= AIM OF THE EXERCISE =
Copy out the items word for word, starting at the very first line and ending with the line that contains "click(x=1678, y=21)", including that line.

§ §

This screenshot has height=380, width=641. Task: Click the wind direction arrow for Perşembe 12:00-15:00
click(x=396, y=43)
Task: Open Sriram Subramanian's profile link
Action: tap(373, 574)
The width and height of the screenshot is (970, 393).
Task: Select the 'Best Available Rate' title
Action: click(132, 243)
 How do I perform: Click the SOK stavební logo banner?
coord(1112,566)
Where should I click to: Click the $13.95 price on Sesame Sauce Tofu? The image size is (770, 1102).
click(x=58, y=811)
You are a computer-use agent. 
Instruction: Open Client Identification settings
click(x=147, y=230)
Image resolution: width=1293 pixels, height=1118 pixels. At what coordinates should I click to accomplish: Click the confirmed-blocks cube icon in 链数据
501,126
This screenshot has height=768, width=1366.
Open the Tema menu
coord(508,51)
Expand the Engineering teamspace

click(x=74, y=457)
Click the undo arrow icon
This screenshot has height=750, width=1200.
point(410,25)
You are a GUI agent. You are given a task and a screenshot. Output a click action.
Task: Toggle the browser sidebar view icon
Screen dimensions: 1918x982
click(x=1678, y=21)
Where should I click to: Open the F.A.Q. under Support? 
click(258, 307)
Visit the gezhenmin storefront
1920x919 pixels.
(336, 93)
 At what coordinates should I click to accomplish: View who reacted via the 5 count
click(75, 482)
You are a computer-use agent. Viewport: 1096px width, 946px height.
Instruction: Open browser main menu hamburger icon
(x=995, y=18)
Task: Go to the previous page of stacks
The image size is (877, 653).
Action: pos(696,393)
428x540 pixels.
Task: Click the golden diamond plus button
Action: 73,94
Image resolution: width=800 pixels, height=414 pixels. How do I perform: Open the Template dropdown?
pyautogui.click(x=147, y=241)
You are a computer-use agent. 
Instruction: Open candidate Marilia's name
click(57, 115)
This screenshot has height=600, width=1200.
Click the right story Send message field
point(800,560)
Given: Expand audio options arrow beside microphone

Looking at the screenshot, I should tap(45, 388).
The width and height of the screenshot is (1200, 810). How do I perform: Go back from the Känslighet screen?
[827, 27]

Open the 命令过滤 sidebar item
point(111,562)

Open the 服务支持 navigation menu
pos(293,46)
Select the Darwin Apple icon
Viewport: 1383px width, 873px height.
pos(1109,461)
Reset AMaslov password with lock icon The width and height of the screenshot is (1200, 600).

§ §

= SOLUTION FOR THIS TASK =
This screenshot has height=380, width=641. Task: Click the wind direction arrow for Perşembe 12:00-15:00
click(x=396, y=43)
Task: Open Sriram Subramanian's profile link
Action: tap(373, 574)
The width and height of the screenshot is (970, 393).
Task: Select the 'Best Available Rate' title
Action: click(132, 243)
 How do I perform: Click the SOK stavební logo banner?
coord(1112,566)
Where should I click to: Click the $13.95 price on Sesame Sauce Tofu? The image size is (770, 1102).
click(x=58, y=811)
You are a computer-use agent. 
Instruction: Open Client Identification settings
click(x=147, y=230)
Image resolution: width=1293 pixels, height=1118 pixels. At what coordinates should I click to accomplish: Click the confirmed-blocks cube icon in 链数据
501,126
This screenshot has height=768, width=1366.
Open the Tema menu
coord(508,51)
Expand the Engineering teamspace

click(x=74, y=457)
Click the undo arrow icon
This screenshot has height=750, width=1200.
point(410,25)
You are a GUI agent. You are given a task and a screenshot. Output a click action.
Task: Toggle the browser sidebar view icon
Screen dimensions: 1918x982
click(x=1678, y=21)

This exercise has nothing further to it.